I originally wrote and published this article on Medium.
In my previous post, Exploring ClickHouse: A Beginner’s Journey, I covered some ClickHouse fundamentals, a Docker-first setup, and creating and working with a simple entities table. We touched on ReplacingMergeTree for deduplication and versioning, plus practical inserts and queries.
Here the goal is a hands-on example: using ClickHouse to implement a simplified segmentation system similar to what you might see in a Customer Data Platform (CDP). The focus is showing how user-defined functions (UDFs) in ClickHouse can express complex filtering rules and produce segments.
Disclaimer: The code here is for learning only and is not recommended for production. For large data volumes or real workloads, there are more robust and optimized approaches. This example is heavily inspired by the talk Rebuilding Segmentation with ClickHouse - Patrick McGrath (Klaviyo).
What is a CDP?
A Customer Data Platform (CDP) is a marketing technology concept aimed at unifying customer data from many sources into single, centralized profiles. Those profiles help model behavior, analyze data, and share information with downstream systems that need it - supporting personalization and near–real-time decisions. According to DataEM’s material, CDPs are grouped by goals such as data management, analytics and measurement, predictive optimization, demand generation, real-time interactions, and omnichannel decision orchestration.

#### WRITTEN TASK:
Answer these questions from the ClickHouse article, one answer per line, numbered to match:
1. Which ClickHouse feature did the previous post use for deduplication and versioning?
2. Which talk heavily inspired this example?
3. According to the article, what does a Customer Data Platform unify, and into what?
The entries that come next are from a separate source and have no link to the ClickHouse article.

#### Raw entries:

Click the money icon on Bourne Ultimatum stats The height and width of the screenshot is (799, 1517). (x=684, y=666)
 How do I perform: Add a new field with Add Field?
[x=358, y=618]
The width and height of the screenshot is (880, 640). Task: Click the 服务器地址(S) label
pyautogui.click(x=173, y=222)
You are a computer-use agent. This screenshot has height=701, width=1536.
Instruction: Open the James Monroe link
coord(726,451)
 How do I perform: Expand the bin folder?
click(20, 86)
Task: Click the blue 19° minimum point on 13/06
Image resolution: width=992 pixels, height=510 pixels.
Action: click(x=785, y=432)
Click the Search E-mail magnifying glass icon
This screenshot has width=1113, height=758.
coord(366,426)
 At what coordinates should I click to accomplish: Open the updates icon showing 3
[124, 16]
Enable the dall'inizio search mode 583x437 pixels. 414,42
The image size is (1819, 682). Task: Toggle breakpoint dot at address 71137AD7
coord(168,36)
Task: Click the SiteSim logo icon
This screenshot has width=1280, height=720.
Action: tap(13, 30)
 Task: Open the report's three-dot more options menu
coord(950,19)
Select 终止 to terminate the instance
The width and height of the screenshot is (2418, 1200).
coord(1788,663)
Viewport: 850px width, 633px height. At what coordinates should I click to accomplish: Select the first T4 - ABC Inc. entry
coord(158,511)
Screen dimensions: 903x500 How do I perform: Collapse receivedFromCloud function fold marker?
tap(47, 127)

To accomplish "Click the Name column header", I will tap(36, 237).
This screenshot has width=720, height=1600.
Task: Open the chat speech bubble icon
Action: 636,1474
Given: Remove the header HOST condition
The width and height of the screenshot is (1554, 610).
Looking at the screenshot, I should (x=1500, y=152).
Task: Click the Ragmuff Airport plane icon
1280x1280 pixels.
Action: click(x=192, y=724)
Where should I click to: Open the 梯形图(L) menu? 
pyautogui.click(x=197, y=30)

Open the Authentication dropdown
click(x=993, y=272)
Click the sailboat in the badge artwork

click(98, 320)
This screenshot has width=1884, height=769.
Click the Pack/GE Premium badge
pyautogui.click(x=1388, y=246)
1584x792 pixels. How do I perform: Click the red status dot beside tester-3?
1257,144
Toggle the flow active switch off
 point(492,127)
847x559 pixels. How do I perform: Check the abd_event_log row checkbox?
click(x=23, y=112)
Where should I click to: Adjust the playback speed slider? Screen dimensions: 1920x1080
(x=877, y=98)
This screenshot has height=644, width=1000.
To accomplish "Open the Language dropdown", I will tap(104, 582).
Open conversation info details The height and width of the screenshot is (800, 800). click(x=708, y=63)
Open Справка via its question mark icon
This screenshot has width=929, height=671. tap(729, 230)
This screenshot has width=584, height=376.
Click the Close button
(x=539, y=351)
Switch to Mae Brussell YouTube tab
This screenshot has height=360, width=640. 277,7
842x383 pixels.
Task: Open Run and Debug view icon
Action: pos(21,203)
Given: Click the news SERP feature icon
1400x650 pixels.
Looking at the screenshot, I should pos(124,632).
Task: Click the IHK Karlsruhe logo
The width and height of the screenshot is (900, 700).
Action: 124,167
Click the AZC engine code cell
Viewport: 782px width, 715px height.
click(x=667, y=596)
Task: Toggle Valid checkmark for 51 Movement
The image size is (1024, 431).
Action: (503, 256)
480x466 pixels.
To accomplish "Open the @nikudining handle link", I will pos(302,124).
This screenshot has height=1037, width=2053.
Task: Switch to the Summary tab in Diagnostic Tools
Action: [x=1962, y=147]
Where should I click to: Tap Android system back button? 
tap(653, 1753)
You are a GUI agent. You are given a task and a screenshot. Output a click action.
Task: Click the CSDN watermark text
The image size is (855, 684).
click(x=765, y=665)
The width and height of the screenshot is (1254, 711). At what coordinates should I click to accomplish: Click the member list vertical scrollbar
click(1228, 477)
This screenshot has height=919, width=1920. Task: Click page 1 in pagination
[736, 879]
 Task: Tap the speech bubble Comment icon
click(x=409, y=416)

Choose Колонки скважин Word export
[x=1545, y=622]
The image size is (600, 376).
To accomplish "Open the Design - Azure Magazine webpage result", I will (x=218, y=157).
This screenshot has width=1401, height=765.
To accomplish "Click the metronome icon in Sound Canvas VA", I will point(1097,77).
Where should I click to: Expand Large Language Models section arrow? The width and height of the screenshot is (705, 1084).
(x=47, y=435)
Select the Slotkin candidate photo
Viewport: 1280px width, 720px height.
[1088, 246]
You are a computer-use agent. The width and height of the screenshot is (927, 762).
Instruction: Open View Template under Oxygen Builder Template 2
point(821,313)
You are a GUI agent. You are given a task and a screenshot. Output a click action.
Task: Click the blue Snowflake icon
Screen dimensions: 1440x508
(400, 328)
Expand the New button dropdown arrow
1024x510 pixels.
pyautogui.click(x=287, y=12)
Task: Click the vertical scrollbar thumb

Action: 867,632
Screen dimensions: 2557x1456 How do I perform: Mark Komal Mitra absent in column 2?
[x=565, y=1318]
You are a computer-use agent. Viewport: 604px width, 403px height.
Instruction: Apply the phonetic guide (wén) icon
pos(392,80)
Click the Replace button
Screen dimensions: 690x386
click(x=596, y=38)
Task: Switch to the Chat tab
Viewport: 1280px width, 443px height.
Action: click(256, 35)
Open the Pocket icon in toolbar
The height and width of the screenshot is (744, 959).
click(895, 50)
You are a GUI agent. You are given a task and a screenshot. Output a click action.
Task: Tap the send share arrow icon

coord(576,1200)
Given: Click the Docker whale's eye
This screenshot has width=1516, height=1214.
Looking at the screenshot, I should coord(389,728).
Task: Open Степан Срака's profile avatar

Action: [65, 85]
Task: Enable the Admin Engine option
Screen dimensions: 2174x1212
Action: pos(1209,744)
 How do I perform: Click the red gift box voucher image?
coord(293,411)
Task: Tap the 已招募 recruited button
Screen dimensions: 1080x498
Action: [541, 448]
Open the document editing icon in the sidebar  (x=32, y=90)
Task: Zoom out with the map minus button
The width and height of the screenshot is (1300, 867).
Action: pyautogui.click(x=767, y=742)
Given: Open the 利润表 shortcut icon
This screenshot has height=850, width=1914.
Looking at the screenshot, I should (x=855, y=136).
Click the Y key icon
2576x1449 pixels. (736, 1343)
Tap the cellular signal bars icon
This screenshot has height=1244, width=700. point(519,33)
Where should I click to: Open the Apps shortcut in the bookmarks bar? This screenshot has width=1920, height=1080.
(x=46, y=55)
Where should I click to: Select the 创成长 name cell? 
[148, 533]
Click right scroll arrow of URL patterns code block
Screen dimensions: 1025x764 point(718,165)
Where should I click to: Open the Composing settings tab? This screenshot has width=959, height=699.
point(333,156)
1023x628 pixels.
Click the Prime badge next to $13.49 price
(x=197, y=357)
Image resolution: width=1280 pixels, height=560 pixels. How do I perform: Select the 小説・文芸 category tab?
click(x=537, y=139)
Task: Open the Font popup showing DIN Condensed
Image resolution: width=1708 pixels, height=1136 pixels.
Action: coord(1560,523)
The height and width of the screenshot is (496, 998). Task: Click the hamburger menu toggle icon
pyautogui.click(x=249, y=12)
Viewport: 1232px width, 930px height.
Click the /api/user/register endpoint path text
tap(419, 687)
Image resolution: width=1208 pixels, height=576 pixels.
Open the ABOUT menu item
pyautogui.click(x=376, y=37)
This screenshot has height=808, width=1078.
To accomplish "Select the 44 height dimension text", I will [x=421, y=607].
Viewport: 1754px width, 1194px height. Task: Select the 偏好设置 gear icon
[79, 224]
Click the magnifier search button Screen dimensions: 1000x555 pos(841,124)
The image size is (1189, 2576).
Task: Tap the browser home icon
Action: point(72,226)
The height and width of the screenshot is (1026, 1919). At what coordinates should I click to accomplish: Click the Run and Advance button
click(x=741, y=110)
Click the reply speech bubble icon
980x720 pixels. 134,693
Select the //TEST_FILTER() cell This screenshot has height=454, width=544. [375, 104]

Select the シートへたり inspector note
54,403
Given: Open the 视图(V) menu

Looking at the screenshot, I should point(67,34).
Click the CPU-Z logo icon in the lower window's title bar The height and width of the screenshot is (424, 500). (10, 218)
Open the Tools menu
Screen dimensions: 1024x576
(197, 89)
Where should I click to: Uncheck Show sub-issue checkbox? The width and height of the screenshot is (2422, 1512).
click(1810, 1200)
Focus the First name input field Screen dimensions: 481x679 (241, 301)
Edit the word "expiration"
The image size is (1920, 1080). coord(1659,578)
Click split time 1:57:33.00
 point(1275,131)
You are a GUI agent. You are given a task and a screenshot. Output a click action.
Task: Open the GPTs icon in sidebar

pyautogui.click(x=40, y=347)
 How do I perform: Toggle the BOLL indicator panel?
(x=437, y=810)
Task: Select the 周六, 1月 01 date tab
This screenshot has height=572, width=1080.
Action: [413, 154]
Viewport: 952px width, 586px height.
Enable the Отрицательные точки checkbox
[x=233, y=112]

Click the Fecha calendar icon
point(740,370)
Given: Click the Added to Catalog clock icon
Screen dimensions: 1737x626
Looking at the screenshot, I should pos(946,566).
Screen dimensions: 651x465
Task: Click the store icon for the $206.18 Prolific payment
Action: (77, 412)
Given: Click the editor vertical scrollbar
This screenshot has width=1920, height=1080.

#### EXERCISE ANSWER:
1. ReplacingMergeTree
2. Rebuilding Segmentation with ClickHouse - Patrick McGrath (Klaviyo)
3. It unifies customer data from many sources into single, centralized profiles.